Canada’s BoC cuts rates for second consecutive month, lowers growth output
The news: The Bank of Canada (BoC) trimmed its key interest rate for the second consecutive month, cutting it by 25 basis points to 4.5% as it expects weak household spending to lower economic growth this year.
The numbers: BoC Governor Tiff Macklem said further reductions are likely if inflation continues to cool, targeting a 2% rate by late 2025. The central bank revised its GDP growth forecast for 2024 down to 1.2% from 1.5%, citing increased household debt repayments limiting discretionary spending.
The bank said wage growth was moderating but remains elevated, despite an unemployment rate of 6.4%.
The BoC expects overall inflation at 2.6% this year, 2.1% in 2025, and 2.4% in 2026, with growth picking up in late 2024 from stronger exports and a potential recovery in household spending.
The context: The BoC had maintained its policy rate at a two-decade high of 5% for nearly a year to combat high inflation before reducing it in June.
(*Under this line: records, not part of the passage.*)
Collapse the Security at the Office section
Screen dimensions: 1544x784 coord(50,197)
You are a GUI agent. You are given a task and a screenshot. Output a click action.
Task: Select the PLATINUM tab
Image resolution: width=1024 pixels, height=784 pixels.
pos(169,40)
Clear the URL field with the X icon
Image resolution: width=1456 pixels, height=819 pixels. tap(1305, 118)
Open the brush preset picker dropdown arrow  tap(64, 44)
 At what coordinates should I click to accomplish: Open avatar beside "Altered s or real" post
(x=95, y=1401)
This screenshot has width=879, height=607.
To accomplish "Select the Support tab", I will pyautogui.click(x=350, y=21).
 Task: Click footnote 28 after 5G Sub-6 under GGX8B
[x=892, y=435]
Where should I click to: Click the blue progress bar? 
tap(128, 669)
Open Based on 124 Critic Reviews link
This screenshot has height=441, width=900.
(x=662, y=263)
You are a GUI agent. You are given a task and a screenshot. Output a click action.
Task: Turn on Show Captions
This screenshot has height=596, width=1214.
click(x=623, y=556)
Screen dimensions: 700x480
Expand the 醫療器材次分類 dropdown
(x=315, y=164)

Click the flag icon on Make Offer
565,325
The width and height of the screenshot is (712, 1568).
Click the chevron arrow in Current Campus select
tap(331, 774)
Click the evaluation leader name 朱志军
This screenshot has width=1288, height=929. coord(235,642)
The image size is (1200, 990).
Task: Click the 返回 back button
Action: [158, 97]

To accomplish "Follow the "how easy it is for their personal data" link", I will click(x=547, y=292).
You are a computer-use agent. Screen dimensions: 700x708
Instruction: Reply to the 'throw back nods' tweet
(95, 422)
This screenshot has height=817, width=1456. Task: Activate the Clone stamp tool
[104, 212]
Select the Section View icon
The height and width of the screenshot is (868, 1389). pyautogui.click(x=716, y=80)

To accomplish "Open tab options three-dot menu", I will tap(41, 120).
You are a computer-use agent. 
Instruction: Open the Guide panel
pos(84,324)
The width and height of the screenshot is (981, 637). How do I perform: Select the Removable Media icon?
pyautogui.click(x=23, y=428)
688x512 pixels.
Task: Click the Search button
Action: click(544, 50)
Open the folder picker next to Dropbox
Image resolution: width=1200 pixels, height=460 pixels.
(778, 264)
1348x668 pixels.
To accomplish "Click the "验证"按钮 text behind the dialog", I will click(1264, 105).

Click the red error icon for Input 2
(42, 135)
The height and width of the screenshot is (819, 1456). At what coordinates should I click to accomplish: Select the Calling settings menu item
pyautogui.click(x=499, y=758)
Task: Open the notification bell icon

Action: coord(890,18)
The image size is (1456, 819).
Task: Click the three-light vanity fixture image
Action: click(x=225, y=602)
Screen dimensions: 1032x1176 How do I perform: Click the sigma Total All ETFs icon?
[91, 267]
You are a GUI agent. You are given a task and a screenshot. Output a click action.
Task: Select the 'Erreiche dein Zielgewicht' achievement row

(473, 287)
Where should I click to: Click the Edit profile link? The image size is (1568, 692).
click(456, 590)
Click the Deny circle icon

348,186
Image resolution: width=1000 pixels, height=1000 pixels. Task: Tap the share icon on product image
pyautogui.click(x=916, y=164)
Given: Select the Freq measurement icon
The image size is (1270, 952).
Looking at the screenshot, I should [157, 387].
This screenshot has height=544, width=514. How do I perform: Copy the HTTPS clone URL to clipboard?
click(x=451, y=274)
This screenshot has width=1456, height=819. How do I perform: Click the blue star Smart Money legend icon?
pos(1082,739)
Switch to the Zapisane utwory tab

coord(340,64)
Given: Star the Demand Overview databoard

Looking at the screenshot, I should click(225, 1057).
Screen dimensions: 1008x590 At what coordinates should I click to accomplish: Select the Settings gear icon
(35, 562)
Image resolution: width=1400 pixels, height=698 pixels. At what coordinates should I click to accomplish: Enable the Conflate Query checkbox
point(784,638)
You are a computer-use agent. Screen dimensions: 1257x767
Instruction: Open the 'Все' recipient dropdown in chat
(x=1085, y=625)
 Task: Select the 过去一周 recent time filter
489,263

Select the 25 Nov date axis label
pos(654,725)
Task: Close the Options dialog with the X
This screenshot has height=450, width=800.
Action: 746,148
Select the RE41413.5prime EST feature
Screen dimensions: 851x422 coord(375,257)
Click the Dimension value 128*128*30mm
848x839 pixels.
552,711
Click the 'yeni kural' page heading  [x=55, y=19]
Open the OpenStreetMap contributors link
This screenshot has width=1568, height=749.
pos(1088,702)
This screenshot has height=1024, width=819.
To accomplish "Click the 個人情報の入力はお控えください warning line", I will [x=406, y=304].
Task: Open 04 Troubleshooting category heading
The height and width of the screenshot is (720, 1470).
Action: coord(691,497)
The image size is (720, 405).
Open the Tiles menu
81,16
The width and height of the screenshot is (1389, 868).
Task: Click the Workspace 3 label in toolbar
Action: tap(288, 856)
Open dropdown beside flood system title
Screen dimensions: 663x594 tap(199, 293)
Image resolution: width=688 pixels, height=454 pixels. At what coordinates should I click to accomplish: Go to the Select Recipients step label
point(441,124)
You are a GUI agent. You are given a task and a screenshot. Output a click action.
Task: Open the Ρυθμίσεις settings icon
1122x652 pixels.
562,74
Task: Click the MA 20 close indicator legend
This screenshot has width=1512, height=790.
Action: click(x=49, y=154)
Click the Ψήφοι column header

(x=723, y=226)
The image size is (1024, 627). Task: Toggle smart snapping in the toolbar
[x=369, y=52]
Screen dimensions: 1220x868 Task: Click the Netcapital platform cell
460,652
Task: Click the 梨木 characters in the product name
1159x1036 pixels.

Money markets see a 53% chance of another cut in September. Although rates seemed to trend downward now, Governor Macklem said interest rate decisions will still be data dependent.
The Canadian dollar fell 0.06% against the US dollar after the announcement.
What they said: "The dovish language in the releases paints a picture of officials who are growing more worried about the likelihood of recession," Royce Mendes, a macro strategist at Desjardins Group said.